[Start of section]

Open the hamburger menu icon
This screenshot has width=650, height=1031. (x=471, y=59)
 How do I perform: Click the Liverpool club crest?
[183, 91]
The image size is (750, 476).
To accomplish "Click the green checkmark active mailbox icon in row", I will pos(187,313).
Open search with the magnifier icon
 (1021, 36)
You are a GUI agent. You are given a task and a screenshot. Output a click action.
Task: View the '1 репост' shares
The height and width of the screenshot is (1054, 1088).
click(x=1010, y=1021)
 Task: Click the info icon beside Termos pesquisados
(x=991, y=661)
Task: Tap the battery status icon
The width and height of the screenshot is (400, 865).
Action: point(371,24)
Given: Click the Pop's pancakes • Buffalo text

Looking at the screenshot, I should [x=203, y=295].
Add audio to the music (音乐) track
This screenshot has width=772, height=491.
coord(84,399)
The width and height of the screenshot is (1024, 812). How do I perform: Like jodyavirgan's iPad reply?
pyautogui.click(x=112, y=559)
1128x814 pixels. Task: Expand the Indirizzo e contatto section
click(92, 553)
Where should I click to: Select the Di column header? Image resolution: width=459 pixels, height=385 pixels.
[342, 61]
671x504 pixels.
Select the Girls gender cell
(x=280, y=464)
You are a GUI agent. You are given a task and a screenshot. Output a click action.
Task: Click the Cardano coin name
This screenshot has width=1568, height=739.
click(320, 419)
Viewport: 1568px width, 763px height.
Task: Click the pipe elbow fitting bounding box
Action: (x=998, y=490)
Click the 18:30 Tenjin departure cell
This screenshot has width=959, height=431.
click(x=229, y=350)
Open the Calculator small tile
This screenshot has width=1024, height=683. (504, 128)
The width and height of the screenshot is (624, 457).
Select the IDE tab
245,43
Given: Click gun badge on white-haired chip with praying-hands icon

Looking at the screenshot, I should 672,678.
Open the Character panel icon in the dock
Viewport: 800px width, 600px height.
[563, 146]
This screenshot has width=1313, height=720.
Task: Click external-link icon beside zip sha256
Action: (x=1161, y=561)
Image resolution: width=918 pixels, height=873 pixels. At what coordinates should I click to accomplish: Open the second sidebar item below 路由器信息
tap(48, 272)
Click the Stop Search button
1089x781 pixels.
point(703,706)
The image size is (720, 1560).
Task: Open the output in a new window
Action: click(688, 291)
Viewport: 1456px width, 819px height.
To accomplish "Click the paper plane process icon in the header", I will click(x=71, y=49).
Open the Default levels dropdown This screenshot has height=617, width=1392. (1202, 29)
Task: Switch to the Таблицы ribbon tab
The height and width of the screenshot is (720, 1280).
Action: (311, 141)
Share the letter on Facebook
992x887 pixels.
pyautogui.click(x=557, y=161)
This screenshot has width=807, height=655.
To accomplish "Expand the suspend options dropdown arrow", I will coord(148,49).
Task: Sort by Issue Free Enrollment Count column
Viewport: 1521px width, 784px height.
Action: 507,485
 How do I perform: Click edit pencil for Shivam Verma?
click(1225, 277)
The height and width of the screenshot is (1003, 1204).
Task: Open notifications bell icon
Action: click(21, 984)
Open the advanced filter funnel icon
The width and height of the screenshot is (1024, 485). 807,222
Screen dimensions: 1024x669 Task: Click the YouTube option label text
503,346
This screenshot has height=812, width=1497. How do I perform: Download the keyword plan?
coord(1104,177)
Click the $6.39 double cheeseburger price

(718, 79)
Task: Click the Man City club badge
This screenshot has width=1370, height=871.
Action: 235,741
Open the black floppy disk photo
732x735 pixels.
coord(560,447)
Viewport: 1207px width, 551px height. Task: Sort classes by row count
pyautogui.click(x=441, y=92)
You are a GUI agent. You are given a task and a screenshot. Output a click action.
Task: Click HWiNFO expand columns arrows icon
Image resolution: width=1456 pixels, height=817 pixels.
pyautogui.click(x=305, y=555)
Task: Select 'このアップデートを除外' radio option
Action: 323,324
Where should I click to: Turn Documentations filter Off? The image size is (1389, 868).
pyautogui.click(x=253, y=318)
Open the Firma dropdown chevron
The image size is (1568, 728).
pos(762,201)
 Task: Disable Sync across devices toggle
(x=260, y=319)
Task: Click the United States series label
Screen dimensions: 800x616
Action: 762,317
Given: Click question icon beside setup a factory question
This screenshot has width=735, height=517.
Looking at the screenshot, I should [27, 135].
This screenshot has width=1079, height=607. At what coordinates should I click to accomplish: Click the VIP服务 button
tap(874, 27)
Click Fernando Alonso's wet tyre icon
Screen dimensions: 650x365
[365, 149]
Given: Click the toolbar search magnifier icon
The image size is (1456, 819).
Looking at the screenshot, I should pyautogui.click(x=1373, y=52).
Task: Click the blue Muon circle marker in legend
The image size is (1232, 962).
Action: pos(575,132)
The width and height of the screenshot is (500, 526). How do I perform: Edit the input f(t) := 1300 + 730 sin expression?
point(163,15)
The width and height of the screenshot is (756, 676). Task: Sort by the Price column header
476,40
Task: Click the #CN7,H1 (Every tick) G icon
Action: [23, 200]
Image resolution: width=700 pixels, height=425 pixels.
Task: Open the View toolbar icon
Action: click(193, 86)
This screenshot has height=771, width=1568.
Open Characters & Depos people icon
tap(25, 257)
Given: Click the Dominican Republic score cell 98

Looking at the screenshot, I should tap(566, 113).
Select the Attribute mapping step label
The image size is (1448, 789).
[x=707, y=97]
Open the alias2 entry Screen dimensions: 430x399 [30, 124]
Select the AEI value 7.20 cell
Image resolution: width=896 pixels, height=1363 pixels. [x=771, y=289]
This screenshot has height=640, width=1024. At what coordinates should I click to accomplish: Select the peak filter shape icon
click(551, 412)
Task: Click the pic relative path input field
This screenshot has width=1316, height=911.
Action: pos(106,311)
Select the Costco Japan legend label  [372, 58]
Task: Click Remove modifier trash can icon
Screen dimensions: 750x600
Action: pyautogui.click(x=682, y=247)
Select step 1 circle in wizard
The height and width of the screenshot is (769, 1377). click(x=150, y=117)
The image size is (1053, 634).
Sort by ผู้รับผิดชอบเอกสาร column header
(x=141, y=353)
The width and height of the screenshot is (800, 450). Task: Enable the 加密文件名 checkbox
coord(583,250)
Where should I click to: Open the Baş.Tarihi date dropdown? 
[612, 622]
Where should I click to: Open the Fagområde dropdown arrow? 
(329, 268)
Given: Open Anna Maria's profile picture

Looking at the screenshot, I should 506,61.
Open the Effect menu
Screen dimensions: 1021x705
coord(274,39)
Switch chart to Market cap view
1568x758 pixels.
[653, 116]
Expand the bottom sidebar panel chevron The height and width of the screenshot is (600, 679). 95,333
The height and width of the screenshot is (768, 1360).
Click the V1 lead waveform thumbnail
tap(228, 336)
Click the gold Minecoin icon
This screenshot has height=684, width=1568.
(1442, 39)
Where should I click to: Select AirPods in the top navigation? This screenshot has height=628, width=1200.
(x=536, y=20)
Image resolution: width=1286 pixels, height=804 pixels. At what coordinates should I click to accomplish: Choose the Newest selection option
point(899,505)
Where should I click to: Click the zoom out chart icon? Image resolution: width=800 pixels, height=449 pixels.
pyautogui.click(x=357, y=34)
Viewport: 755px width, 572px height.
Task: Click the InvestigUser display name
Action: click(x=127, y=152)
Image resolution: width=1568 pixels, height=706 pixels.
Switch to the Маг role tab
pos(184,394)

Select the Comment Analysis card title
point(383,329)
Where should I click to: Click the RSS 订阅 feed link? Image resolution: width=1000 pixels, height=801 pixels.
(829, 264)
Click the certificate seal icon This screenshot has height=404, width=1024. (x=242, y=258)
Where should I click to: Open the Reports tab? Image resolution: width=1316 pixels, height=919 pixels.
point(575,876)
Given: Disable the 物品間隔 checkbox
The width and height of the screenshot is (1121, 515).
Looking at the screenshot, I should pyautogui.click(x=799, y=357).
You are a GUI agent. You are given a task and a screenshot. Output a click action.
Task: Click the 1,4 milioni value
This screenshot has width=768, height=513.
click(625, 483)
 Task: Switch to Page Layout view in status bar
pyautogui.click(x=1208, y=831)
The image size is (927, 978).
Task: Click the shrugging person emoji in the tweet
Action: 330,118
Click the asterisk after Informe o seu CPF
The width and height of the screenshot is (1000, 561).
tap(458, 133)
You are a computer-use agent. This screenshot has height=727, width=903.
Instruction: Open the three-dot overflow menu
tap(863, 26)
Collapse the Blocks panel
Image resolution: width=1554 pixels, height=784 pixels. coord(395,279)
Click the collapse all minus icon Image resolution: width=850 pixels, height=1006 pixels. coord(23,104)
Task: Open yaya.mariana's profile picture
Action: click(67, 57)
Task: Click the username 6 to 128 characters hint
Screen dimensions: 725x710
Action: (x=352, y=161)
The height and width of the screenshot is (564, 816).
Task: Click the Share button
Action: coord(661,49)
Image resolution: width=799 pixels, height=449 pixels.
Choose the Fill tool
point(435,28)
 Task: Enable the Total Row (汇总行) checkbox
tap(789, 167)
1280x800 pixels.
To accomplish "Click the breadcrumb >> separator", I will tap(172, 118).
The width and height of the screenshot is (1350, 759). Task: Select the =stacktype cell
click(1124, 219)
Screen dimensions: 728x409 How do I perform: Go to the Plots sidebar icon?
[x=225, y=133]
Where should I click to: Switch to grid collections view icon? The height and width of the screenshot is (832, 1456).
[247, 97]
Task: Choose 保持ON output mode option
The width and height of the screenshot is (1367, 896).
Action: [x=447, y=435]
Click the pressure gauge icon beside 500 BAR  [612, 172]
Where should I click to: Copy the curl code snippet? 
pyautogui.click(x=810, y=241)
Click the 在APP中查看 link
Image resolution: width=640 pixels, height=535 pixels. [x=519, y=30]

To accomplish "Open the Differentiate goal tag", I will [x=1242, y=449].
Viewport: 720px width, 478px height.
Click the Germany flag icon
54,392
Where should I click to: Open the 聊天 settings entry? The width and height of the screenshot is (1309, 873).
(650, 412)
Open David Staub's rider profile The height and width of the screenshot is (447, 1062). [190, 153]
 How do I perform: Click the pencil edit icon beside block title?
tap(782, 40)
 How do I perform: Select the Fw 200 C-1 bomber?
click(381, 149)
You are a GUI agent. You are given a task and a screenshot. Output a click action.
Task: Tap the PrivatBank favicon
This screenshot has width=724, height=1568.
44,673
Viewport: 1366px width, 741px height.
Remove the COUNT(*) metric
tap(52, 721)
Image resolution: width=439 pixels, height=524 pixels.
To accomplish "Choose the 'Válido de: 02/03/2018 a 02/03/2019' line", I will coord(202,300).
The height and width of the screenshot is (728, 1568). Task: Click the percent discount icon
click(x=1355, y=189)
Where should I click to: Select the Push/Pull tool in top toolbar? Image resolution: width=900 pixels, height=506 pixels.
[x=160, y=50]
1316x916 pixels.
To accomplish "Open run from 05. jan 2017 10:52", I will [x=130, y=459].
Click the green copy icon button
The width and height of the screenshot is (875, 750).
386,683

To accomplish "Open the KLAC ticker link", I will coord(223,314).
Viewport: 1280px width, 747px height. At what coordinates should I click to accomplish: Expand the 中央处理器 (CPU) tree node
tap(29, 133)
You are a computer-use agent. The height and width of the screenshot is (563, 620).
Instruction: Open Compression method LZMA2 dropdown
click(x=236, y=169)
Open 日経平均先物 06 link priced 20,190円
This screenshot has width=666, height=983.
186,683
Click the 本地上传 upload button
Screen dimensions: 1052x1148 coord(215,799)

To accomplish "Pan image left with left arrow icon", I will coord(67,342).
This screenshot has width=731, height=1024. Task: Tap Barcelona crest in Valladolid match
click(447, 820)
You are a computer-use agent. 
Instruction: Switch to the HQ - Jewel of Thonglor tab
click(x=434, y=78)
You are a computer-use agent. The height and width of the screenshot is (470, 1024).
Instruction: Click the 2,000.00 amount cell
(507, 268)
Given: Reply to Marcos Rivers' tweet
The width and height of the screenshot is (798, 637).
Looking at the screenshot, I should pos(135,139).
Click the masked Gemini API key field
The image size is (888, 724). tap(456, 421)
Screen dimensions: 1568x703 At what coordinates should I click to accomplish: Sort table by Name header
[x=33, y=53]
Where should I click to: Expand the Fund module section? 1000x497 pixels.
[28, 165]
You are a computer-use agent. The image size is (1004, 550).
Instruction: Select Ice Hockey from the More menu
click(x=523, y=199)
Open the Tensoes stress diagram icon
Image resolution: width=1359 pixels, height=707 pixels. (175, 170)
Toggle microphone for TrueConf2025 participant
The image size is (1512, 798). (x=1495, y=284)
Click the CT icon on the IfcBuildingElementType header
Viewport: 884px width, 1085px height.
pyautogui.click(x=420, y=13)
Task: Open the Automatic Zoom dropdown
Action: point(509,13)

[End of section]

● **Activity**:
Once you have located every line with the word "legend" in the material above, list those lines.

● **Task output**:
Task: Click the blue Muon circle marker in legend
Select the Costco Japan legend label  [372, 58]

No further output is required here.